90,000 free naloxone kits distributed by Ontario pharmacies in under 2 years

Under an Ontario government program that made naloxone kits available for free at pharmacies, about half the people who picked up the kits were not opioid users, according to researchers.

Half the 61,000 people who got the overdose antidote kits were not opioid users, study says

Between 2016 and 2018, 90,000 opioid overdose antidote kits were distributed by pharmacies through an Ontario government program. (Flora Pan/CBC)

About half the people who picked up a naloxone kit under a provincial government program that made them available for free at pharmacies were not opioid users themselves, according to a study by researchers at St. Michael's Hospital. 

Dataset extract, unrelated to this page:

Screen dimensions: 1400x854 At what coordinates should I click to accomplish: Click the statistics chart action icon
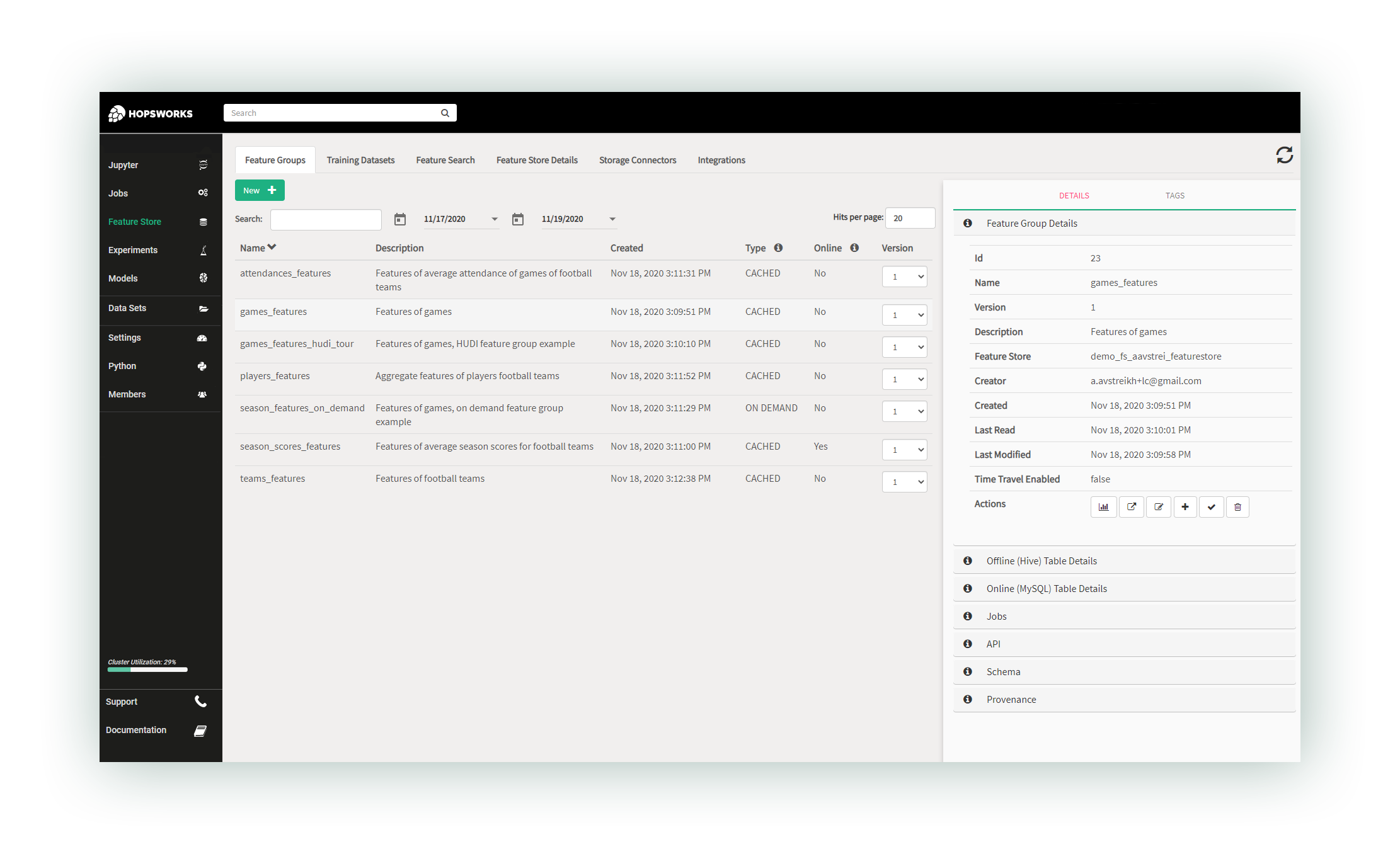point(1103,506)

From the program's inception in July 2016 to March 2018, 90,000 opioid overdose antidote kits were distributed to 61,000 people, the researchers say.

The authors of the study aren't certain why about half of those people were not opioid users, but they have a theory.

"We assume that these people are friends and family of people who are at risk of an opioid overdose and want to have a naloxone kit on hand in case they are able to intervene to help save that person's life," said Dr. Tara Gomes, corresponding author of the study and a clinician-scientist with the Li Ka Shing Knowledge Institute at St. Michael's.

Under the program, naloxone — a drug that can temporarily reverse an opioid overdose through either an injection or a nasal spray — was distributed to just over half of the 5,000 pharmacies in Ontario.

The Ontario Naloxone Program for Pharmacies was part of a plan created to address the opioid crisis, which has been connected to 12,800 deaths since 2016, according to statistics from the Public Health Agency of Canada (PHAC).

In Ontario alone, PHAC statistics show there were 459 opioid-related deaths between January and March of 2019.

The researchers aren't certain if there has been an impact on the number of overdoses as a result, though the uptake of people with the life-saving tool is positive, Gomes said.

"That's a very important advantage of this program … It provides a fairly low barrier for people to find these kits," Gomes added.

Dr. Rita Shahin, an associate medical officer of health in Toronto, said it's important to distribute naloxone kits through multiple channels. For instance, distributing kits through pharmacies reaches people who might not otherwise have access to the drug. 

The study, conducted by researchers at St. Michael's Hospital of Unity Health Toronto and ICES, also found that fewer than 30 pharmacies in Ontario distributed about one third of the kits.

Gomes said geography is one of the reasons for this. Pharmacies in certain cities where there are a lot of people at risk of an overdose, "those are the pharmacies that are more comfortable with dispensing naloxone."

Gomes said a cluster of pharmacies really bought into the idea of distributing naloxone but she thinks all pharmacies should be making the kit available to their clients. 

Some pharmacies may hesitate to distribute naloxone, thinking their clients don't need it or are "not wanting to invite people into their pharmacy who might use drugs because of the stigma that's associated to drug use," Gomes said.

"It would be great for the program to continue to expand," Shahin said.

Gomes said researchers are currently conducting a full evaluation of the program to compare fatal overdose figures in areas where naloxone has been widely distributed and areas where pharmacies have declined to participate.